We also urge Government to ensure the effective use of resources in the agriculture sector. Agriculture is the main source of employment and livelihood for more than 75% of the population and contributes about 25% of GDP. In Tanzania, the majority of the population lives in rural areas where poverty levels are high compared to urban and peri-urban areas. Despite the fact that the sector budget increasing from 52 billion Tanzania shillings (FY 2001/02) to 926 billion Tanzania shillings (FY 2011/12), the sector’s annual growth has stalled at 4%. Three main issues are outstanding in this regard: 
• First is that there is poor planning and allocation. The recurrent expenditure takes a significant portion of the budget as compared to the development component.
• Secondly, there is poor resource utilisation as consistently raised in audit queries by the Controller and Auditor General for most of Local Government Authorities. Fund misuse has contributed to delays in fund transfers by development partners over a number of years.
• The third issue is that there is weak supervision of project implementation from both central and local levels resulting in poor results. 
We urge the government to address these concerns in the 2012/13 budget so as to realize the expected outcomes as outlined in the Kilimo Kwanza Resolve.

Allocation to key sectors

To enhance development in the sectors above, we urge the government to follow-up on its budget allocation commitment made under the General Budget Support (GBS) framework of allocating 58.7% (or approximately Tshs 8,831.9 billion) as share of the total actual expenditure in the education, health, water, agriculture, roads and energy sectors. These are key sectors upon which the daily lives of citizens depend but we urge the government to apportion substantially towards the development components and reduce emphasis on wages and allowances.

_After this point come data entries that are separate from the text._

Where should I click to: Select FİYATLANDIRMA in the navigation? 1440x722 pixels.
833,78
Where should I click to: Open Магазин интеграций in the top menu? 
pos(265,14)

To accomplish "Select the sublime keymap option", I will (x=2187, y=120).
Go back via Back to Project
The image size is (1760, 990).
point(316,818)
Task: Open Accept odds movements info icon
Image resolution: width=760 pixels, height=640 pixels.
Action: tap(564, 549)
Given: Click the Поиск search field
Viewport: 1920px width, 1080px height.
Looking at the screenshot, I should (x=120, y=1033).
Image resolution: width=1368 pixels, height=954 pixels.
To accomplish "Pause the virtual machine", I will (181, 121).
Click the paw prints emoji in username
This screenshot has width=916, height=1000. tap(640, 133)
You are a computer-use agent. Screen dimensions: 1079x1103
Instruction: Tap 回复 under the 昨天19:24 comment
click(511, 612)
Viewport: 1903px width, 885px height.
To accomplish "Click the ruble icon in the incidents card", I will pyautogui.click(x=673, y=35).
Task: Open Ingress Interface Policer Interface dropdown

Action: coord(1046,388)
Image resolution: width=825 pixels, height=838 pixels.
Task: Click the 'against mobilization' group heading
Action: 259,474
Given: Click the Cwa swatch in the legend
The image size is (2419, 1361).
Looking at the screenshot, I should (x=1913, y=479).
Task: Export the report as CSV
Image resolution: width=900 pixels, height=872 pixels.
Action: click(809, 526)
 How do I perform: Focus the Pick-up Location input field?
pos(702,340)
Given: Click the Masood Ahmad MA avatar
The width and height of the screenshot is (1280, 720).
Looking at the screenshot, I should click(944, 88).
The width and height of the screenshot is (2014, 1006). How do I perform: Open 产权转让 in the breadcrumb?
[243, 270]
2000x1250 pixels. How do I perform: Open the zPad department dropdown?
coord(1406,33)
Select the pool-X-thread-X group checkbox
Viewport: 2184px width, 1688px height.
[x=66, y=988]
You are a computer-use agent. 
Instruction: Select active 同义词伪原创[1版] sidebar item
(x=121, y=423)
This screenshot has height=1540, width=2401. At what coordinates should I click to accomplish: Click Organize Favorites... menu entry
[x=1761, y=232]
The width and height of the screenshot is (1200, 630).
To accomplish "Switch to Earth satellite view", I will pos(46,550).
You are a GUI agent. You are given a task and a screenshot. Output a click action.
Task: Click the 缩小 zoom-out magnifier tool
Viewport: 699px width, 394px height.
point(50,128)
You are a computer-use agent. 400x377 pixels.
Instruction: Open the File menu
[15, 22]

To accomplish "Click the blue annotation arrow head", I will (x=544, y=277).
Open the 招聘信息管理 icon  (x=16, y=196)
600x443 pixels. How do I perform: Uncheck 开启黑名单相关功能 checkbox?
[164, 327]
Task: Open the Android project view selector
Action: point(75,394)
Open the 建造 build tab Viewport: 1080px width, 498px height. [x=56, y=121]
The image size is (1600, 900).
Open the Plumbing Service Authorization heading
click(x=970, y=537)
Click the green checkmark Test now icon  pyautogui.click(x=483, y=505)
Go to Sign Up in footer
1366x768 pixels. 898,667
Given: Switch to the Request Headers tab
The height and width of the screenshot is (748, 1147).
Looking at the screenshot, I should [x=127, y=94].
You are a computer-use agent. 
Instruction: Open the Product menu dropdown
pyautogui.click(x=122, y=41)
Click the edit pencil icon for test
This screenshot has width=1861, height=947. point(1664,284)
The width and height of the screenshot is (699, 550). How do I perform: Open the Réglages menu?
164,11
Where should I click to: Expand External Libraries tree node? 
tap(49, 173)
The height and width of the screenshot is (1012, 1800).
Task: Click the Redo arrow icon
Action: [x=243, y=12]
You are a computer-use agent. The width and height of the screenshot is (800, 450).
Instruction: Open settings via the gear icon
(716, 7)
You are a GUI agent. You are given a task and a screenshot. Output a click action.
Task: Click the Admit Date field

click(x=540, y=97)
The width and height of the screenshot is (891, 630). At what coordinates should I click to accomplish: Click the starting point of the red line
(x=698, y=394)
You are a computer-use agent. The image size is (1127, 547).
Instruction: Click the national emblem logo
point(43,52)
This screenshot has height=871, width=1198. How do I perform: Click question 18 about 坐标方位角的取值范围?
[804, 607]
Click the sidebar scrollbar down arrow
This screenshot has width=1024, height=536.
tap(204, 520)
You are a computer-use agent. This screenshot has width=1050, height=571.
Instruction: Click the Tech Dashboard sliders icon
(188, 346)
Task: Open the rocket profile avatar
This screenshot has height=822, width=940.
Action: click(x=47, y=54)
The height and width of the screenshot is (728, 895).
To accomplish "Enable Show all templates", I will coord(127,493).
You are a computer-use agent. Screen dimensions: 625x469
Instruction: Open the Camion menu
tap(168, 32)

Honouring the commitment to reduce tax exemptions

The government of Tanzania is providing a wide range of tax incentives to businesses to attract greater levels of Foreign Direct Investments (FDIs) into the country. Tax incentives are leading to very large revenue losses and may not necessarily be needed to attract and retain FDIs. In 2009/10, Tanzania collected Tshs 4.45 trillion in taxes. The taxes collected amounted to 14.6% of Gross Domestic Product in 2009/10, yet the IMF estimates that Tanzania has potential to collect taxes amounting to 20.9% of GDP.

The government, however, has committed to reducing the ratio of tax exemptions as a share of Gross Domestic Product to 1.9% in 2012 followed by reducing it to 1.6% and 1.2% in 2013 and 2014 respectively. This move will enable government to boost domestic revenue and gradually move towards lesser dependence on aid.

The policy issues we raise here, however, require a great deal of commitment to address. The health and education systems and agriculture sector in Tanzania cannot be allowed to continue to fail. A healthy, well-fed society that is educated and skilled is vital for growth of the country’s economy. It is for this reason we urge government to consider these modest recommendations as we work together to make policies work for people in Tanzania.